Tuesday, September 16, 2014

Review of the Luggie Elite



Conclusion:  The Luggie makes life easy for Everyone. 

I’ve put the conclusion first for those who don’t want to read a lot.  Mobility equipment has to be easy for the sick or disabled person and their carers to use. It has to be convenient and reliable, not extra exhausting hassle.  In scooters as in cars, you don’t expect a Mini to do the job of a Jeep.  They are designed for different uses and both have their merits. The Luggie won’t take a weekly grocery shop home up a steep hill, but as a travel scooter, it is second to none.

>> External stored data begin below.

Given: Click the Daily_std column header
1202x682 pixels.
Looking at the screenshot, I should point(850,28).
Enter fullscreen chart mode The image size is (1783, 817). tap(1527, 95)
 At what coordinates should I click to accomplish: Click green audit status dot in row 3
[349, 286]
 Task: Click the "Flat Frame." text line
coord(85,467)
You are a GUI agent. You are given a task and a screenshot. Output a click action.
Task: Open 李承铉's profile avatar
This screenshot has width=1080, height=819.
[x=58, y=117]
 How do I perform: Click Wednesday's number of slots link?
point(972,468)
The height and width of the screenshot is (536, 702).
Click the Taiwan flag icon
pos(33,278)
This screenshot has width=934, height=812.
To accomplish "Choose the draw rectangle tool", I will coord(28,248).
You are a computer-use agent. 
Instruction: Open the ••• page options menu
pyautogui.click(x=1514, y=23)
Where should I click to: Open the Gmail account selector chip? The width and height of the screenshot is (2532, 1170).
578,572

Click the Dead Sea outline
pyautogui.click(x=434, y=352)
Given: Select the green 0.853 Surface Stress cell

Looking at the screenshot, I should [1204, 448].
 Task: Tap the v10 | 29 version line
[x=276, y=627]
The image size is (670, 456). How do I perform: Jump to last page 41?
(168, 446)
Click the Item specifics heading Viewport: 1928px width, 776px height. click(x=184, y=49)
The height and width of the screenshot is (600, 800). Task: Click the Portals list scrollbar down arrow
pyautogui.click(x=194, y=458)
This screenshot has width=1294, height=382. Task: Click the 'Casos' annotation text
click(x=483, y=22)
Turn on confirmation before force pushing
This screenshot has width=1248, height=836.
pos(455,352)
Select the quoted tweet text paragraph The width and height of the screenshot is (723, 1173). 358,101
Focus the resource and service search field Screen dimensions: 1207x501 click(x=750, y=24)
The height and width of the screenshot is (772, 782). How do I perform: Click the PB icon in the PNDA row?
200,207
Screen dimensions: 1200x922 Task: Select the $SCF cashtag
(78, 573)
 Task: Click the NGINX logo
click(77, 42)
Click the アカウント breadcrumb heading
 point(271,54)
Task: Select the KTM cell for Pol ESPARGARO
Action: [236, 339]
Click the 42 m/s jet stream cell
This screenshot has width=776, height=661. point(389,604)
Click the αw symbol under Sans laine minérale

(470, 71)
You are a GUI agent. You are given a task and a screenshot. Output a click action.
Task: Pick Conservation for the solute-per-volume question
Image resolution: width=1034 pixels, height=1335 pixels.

The Luggie Elite was bought to replace a Pride Revo 4, which was so heavy to disassemble and put in a car boot that it wasn’t used very much.  In two months I have used the Luggie Elite more than the Revo had been used in 9 years.   The Luggie Elite is more comfortable than the Revo and performs better, particularly on hills. The build quality is superb and the metals used are top quality, although the plastics on the tiller seem a little cheap.

The Luggie is so portable.  It has been on several train journeys, a few buses, taxis and ferries, as well as private cars.  It is so easy to include it in everyday life, and this has had a good effect on relationships with family and friends. You don’t have to have strong men at hand to help you get it out of the car and put all the heavy pieces together and then do it all again in reverse. I have just been on holiday with a group of friends who used to get impatient with the time needed for assembling/disassembling, especially if it had to be done at several places on one day. They were very impressed with the convenience of the Luggie, and one of them is a GP. The Luggie makes life easy for everyone.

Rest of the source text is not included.